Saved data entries
---
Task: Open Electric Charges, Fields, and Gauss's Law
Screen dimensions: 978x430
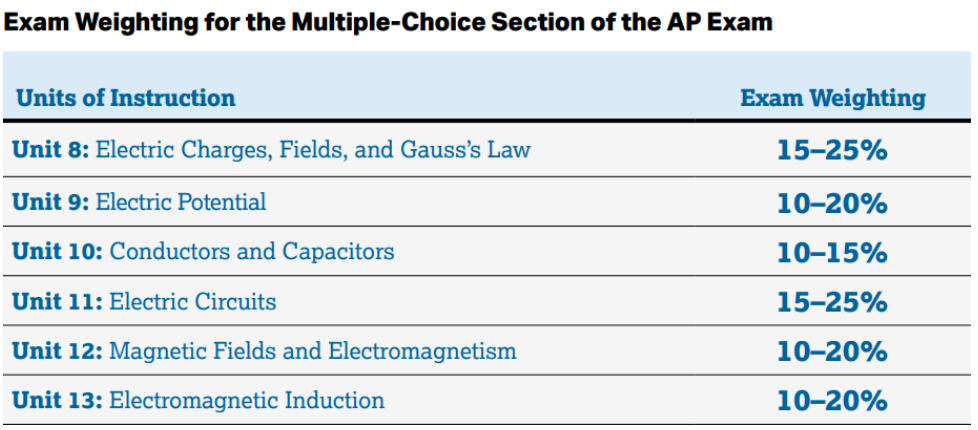Action: coord(312,150)
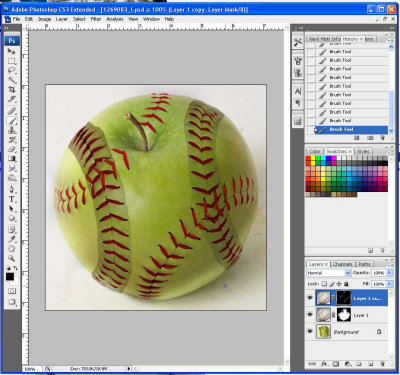Select the Lasso tool
Screen dimensions: 400x375
click(12, 71)
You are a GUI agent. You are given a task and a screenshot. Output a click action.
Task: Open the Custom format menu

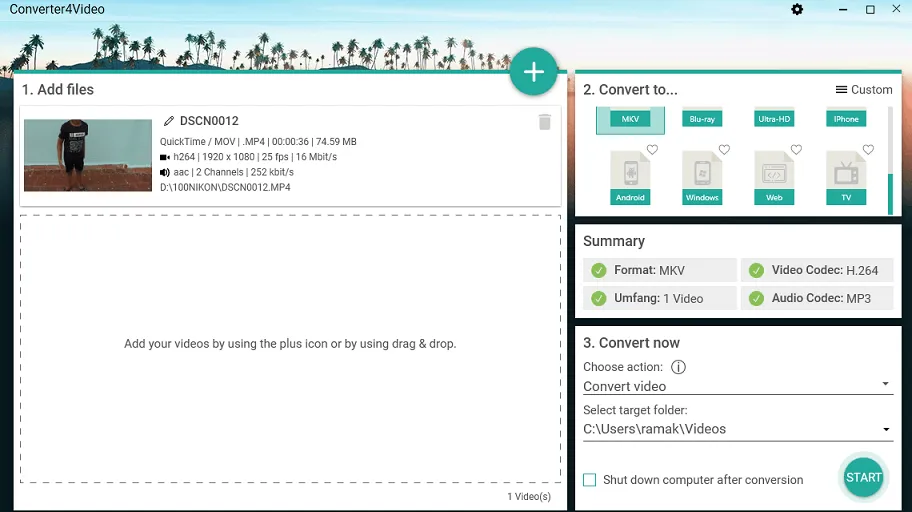(863, 90)
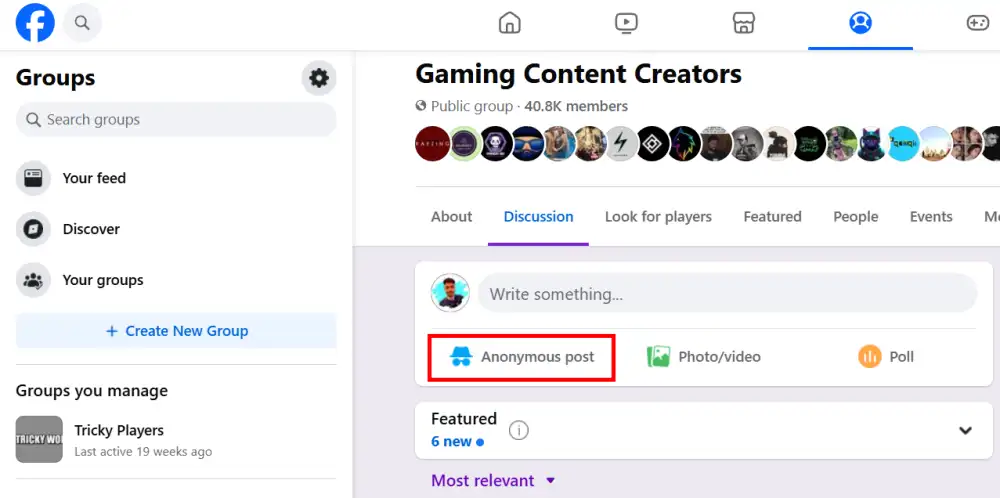Open the Watch video icon
Image resolution: width=1000 pixels, height=498 pixels.
click(627, 23)
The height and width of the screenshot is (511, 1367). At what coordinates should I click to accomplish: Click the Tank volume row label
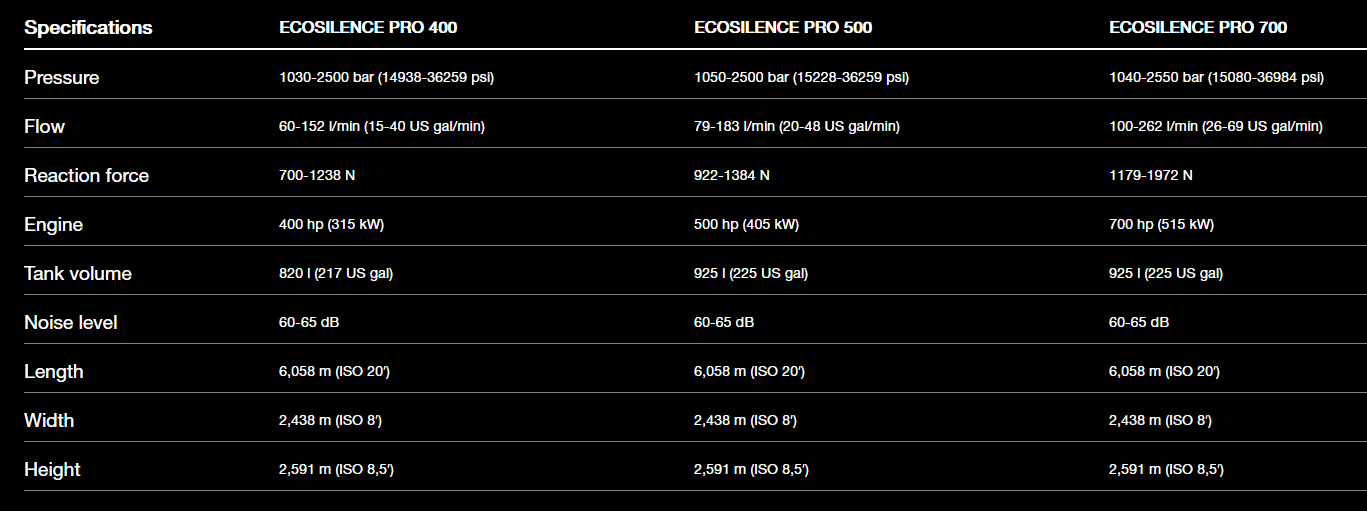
---
_WHAT TO WORK ON:_ Your answer must be exactly the lines from the one with "Screen dimensions: 978x430" through the last line of the entries, both included, with no pictures; please add nothing else.

_SOLUTION FOR THIS EXERCISE:_
Screen dimensions: 978x430
Action: coord(312,150)
Select the Lasso tool
Screen dimensions: 400x375
click(12, 71)
You are a GUI agent. You are given a task and a screenshot. Output a click action.
Task: Open the Custom format menu

(863, 90)
Open the Watch video icon
Image resolution: width=1000 pixels, height=498 pixels.
click(627, 23)
The height and width of the screenshot is (511, 1367). At what coordinates should I click to accomplish: Click the Tank volume row label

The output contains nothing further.